Next, DDR mutations and CNVs were combined into a single group, and their predictive prognostic value was explored. All patients were categorized into four subgroups: DDR mutations/CNV presence (DDR-M/CNV-P), DDR mutations/CNV absence (DDR-M/CNV-A), DDR WT/CNV presence (DDR-W/CNV-P), and DDR WT/CNV absence (DDR-W/CNV-A). Among the four groups, the DDR-W/CNV-A group showed the best DMFS and EFS (P < 0.001 and P = 0.002, respectively) (Fig. S7A,B). Apart from the DDR-W/CNV-A group, no marked significant differences in DMFS or EFS were found among the other three groups (P = 0.770 and P = 0.786, respectively) (Fig. S7C,D). Further analysis demonstrated that patients carrying DDR mutations and/or CNVs showed significantly worse DMFS and EFS than patients with DDR-W/CNV-A (HR = 4.41, 95% CI = 2.15–9.06, P < 0.001 and HR = 3.78, 95% CI = 1.86–7.65, P < 0.001, respectively) (Fig. 4E,F), which remarkably improved the metastasis and recurrence risk estimates compared with DDR mutations or CNVs alone. Distant metastasis occurred in 25.0% of patients with DDR-W/CNV-A, whereas 71.9% of patients with DDR mutations and/or CNVs had distant metastasis (Fig. S6E). Patients with DDR-W/CNV-A also had a lower event rate compared with the rest of the patients (28.1% vs. 71.9%) (Fig. S6F).
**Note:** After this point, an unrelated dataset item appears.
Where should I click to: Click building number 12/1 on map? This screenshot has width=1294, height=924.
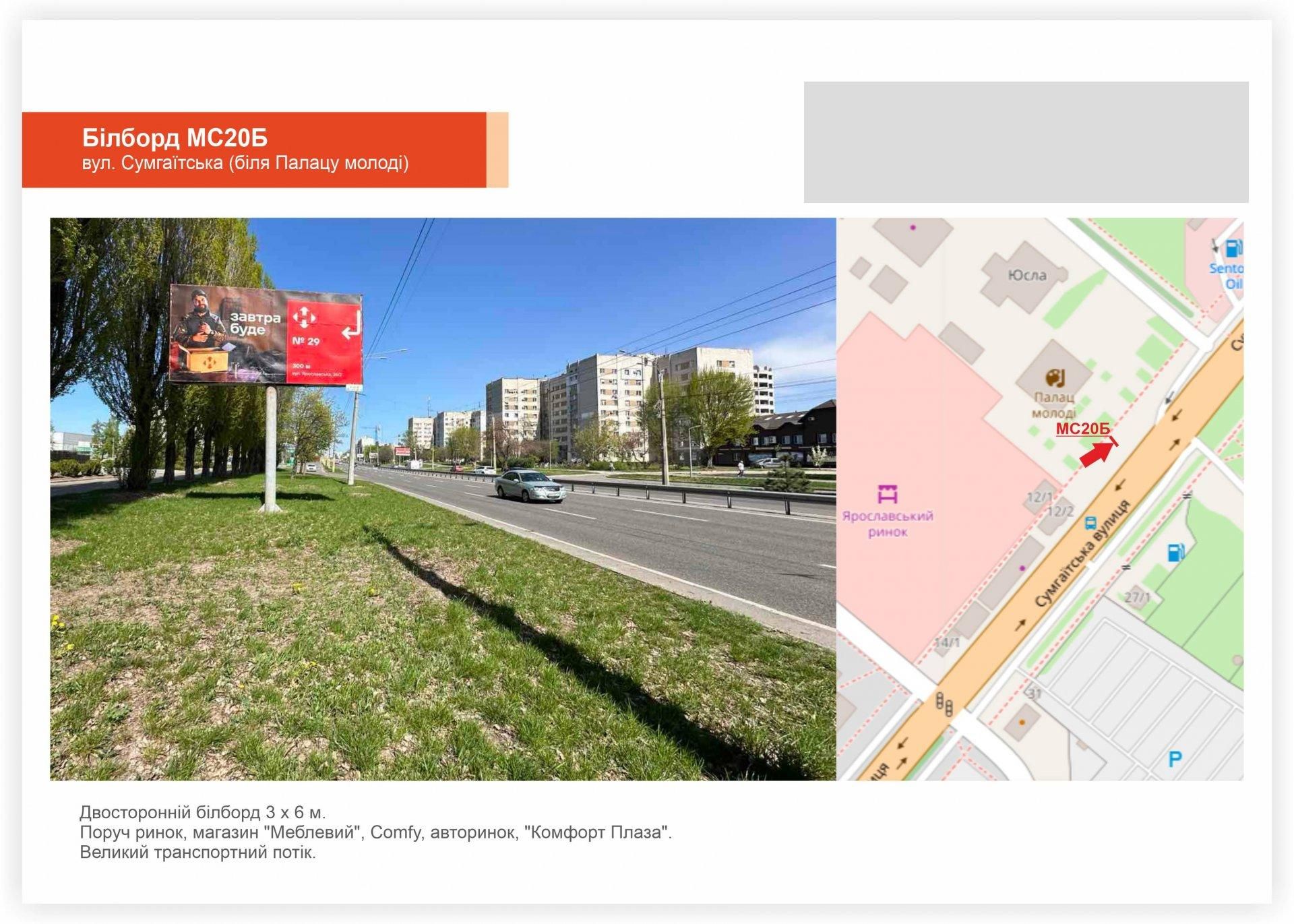coord(1039,497)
To further verify the predictive ability for the prognosis of the molecular subtype, the correlation between this subtype and clinical characteristics was analyzed. The results showed that this subtype was not related to age, sex, and primary tumor locations (Fig. 5A–C). At the same time, a subgroup analysis of the clinical data of the different risk groups was performed in patients with different clinical features, which exhibited significant differences in the prognosis based on different age groups (< 18 years and ≥ 18 years) (Fig. 5D,E) and different tumor location groups (femur and other locations) (Fig. 5F,G). In different sex groups (male and female), a significant difference was observed in the prognosis of male patients (Fig. 5H), and a potentially statistically significant difference in the prognosis was found in female patients (P = 0.055) (Fig. 5I).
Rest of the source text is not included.